## Your task
Reproduce from the records below, with no pictures, exactly the lines between the one containing "Where should I" and the one containing "Task: Click the green upward trend arrow icon", inclusive.

## Provided material
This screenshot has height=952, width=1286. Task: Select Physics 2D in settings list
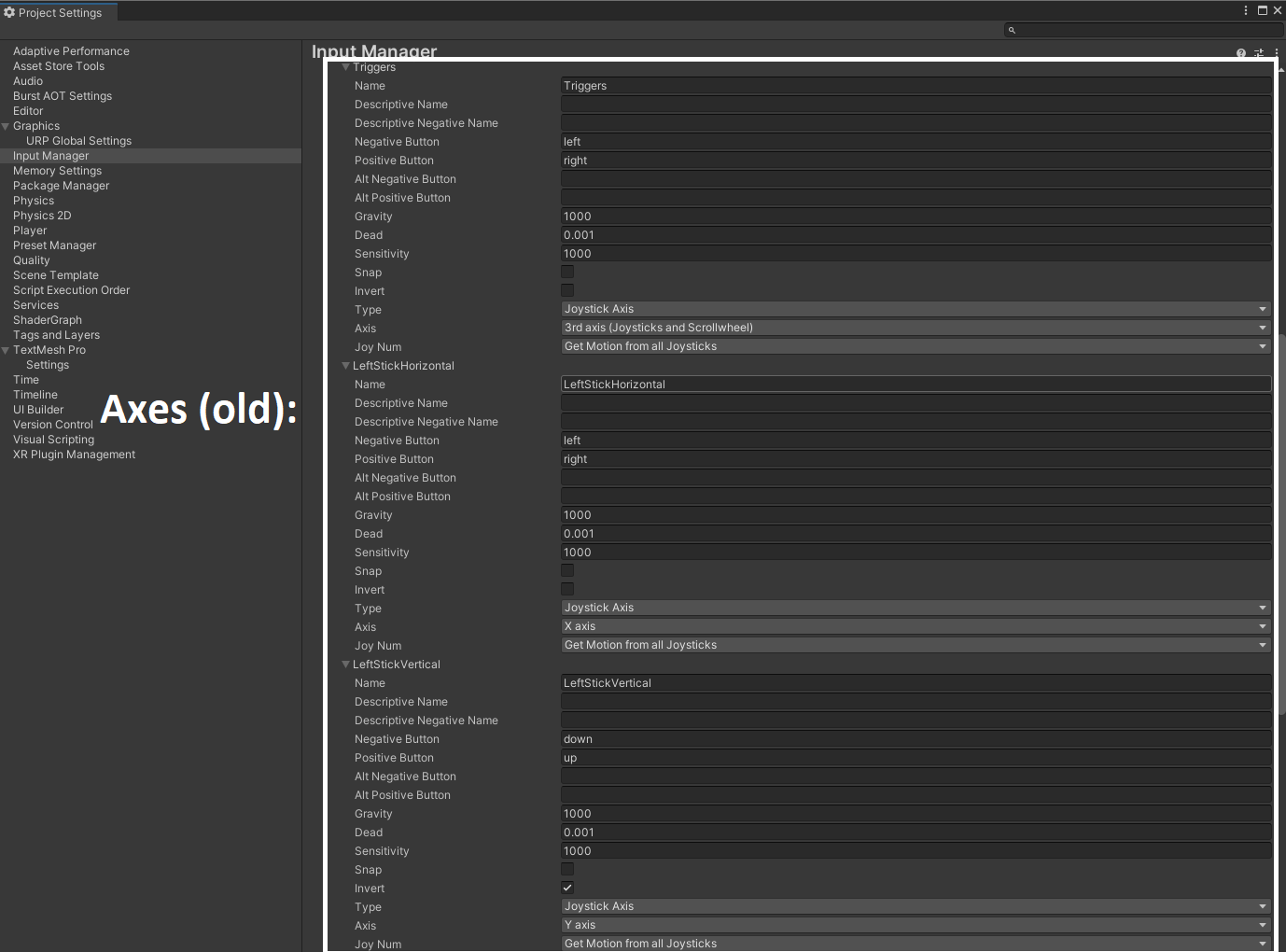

---

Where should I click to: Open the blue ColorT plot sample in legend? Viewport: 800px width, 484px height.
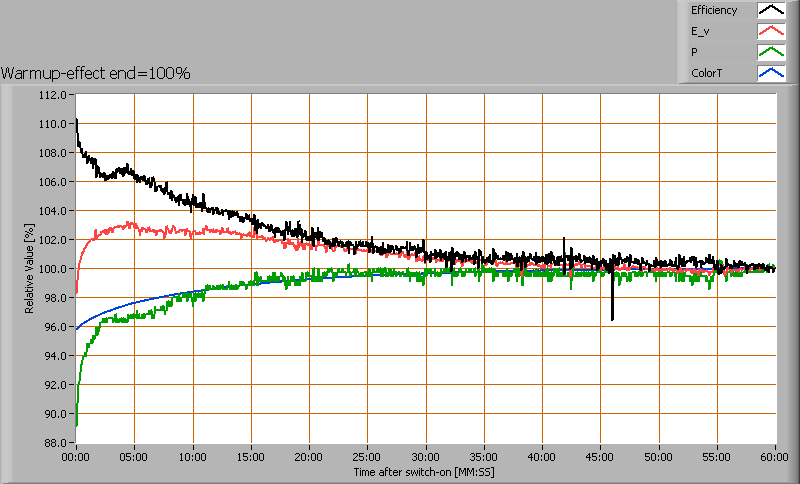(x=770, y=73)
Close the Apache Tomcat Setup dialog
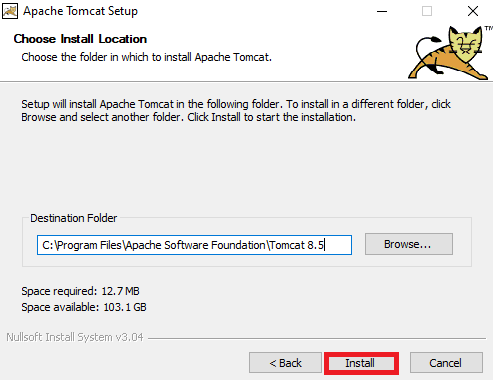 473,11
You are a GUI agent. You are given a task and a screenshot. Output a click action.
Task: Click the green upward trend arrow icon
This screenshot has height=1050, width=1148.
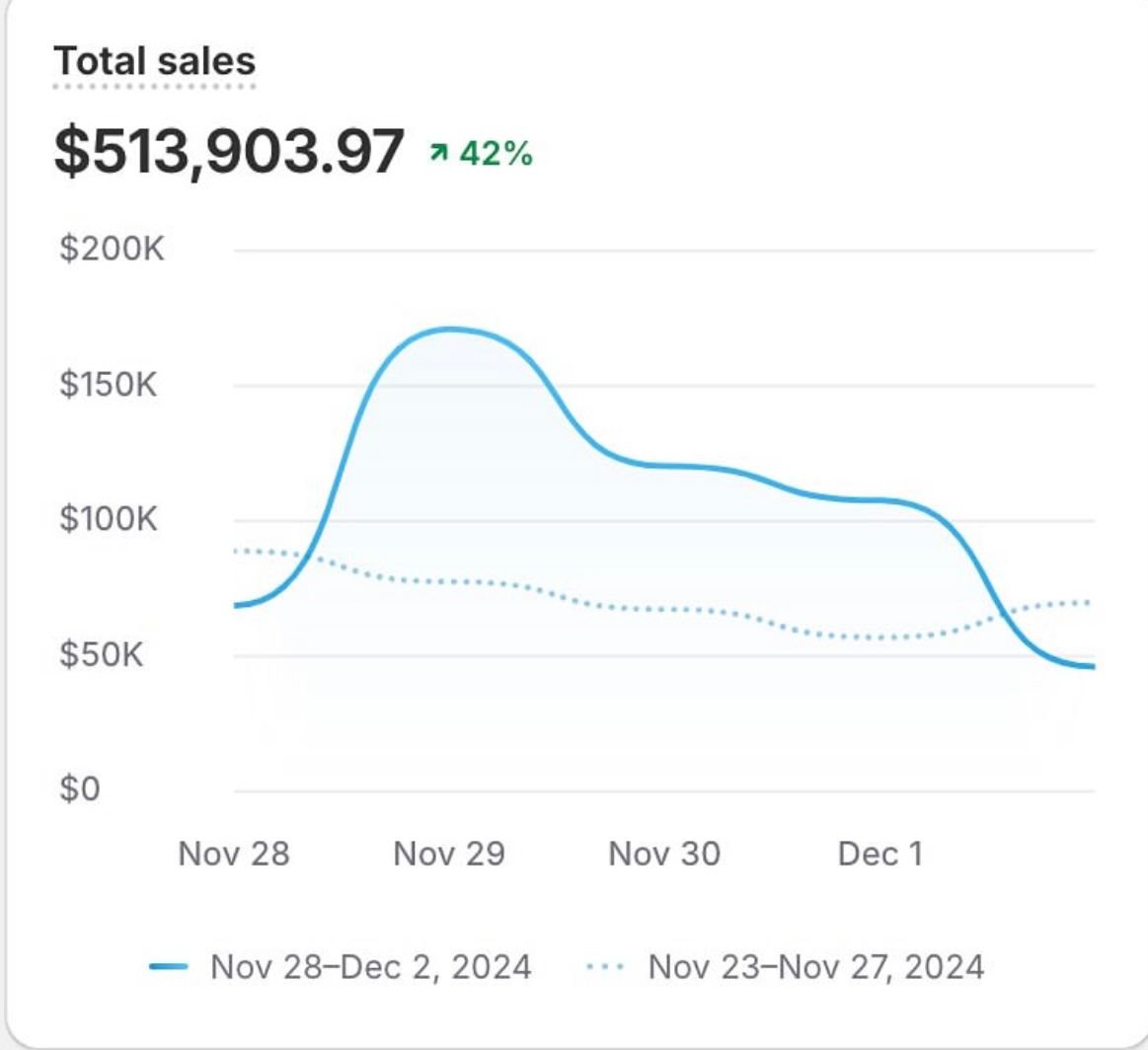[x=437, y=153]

...

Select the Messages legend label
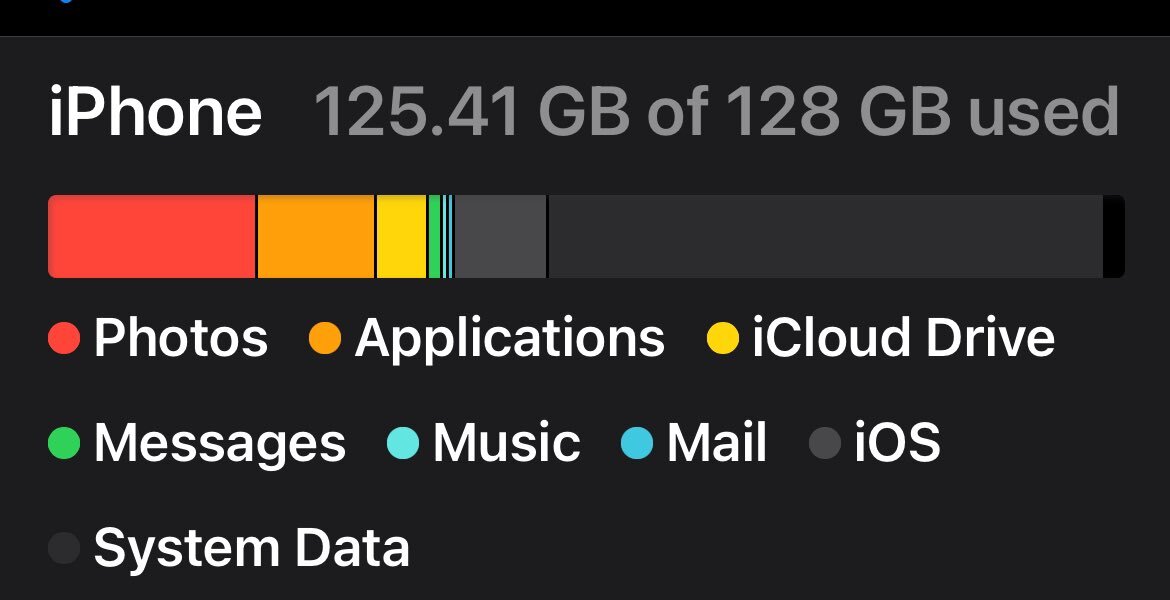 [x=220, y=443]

## Answer
Where should I click to: Open the blue ColorT plot sample in legend? Viewport: 800px width, 484px height.
(x=770, y=73)
Close the Apache Tomcat Setup dialog
 473,11
You are a GUI agent. You are given a task and a screenshot. Output a click action.
Task: Click the green upward trend arrow icon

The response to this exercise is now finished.